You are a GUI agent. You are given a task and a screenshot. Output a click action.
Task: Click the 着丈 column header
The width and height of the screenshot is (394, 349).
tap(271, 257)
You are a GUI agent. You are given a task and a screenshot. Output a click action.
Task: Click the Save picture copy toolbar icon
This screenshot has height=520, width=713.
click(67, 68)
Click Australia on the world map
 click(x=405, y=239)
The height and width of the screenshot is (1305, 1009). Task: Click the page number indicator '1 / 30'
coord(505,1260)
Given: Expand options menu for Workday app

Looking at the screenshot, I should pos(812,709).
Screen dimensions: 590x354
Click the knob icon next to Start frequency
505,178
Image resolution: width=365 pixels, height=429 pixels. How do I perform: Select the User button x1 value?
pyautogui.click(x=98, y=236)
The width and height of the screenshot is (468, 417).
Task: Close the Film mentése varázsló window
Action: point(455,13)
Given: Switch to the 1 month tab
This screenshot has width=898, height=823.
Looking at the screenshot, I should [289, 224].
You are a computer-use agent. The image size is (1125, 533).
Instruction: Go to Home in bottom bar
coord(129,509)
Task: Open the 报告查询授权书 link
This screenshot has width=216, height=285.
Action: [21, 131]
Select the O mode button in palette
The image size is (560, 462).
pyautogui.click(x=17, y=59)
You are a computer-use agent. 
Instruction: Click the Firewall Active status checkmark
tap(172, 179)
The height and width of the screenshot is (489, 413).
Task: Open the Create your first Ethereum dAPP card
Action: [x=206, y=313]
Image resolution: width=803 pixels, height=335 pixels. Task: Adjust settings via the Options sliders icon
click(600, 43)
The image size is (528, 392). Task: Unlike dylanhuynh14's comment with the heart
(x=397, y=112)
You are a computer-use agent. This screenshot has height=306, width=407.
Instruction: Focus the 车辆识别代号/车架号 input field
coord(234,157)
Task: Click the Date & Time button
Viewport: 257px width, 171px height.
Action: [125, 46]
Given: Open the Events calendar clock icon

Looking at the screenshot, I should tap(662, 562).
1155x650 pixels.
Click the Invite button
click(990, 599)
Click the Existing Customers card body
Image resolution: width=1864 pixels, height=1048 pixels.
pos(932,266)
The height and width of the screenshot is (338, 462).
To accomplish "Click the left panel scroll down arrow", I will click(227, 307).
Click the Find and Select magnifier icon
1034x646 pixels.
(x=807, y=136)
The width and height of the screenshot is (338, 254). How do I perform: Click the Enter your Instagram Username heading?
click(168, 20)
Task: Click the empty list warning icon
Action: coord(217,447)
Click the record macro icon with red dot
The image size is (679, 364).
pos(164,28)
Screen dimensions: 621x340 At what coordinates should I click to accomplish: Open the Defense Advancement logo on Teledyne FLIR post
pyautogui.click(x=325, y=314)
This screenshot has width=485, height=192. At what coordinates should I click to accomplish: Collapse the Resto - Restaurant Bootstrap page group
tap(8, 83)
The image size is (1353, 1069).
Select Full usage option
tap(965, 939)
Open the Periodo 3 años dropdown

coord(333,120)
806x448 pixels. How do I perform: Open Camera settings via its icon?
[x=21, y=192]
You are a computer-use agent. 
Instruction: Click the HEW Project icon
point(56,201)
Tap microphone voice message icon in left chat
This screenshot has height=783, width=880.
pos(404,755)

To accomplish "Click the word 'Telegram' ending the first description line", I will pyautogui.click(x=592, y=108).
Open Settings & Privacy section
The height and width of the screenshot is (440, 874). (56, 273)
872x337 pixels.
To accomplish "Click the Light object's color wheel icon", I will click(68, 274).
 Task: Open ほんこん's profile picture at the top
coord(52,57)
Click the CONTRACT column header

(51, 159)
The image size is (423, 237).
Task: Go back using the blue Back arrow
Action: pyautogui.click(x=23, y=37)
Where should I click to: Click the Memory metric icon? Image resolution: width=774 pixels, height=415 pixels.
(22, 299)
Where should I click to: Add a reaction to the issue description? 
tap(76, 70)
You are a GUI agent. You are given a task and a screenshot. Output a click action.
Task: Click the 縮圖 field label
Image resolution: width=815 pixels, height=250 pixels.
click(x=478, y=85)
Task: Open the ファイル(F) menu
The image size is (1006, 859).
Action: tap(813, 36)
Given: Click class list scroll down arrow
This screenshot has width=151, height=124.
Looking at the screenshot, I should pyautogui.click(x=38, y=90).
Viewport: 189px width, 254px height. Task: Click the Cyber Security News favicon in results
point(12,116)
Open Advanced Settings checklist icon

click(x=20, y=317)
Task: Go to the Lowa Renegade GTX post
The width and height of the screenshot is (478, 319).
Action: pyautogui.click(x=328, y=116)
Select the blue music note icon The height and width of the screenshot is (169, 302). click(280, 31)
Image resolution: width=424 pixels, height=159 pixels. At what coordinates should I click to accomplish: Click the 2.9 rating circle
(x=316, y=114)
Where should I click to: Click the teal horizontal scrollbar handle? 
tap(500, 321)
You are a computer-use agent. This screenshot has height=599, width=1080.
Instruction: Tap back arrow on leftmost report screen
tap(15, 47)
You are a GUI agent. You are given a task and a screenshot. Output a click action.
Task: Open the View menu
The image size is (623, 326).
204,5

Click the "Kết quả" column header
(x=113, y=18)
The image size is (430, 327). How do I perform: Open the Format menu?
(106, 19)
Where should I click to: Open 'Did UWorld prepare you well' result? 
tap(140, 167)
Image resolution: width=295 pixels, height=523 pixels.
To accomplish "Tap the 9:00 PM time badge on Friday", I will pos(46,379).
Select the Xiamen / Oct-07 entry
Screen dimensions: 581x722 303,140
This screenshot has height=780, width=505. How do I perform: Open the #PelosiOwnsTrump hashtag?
--------------------
## EXERCISE GOAL:
Reproduce word for word the material above, beginning with the line that contains "has height=306, width=407." and ending with the line that contains "1155x650 pixels.".

## TASK OUTPUT:
You are a computer-use agent. This screenshot has height=306, width=407.
Instruction: Focus the 车辆识别代号/车架号 input field
coord(234,157)
Task: Click the Date & Time button
Viewport: 257px width, 171px height.
Action: [125, 46]
Given: Open the Events calendar clock icon

Looking at the screenshot, I should tap(662, 562).
1155x650 pixels.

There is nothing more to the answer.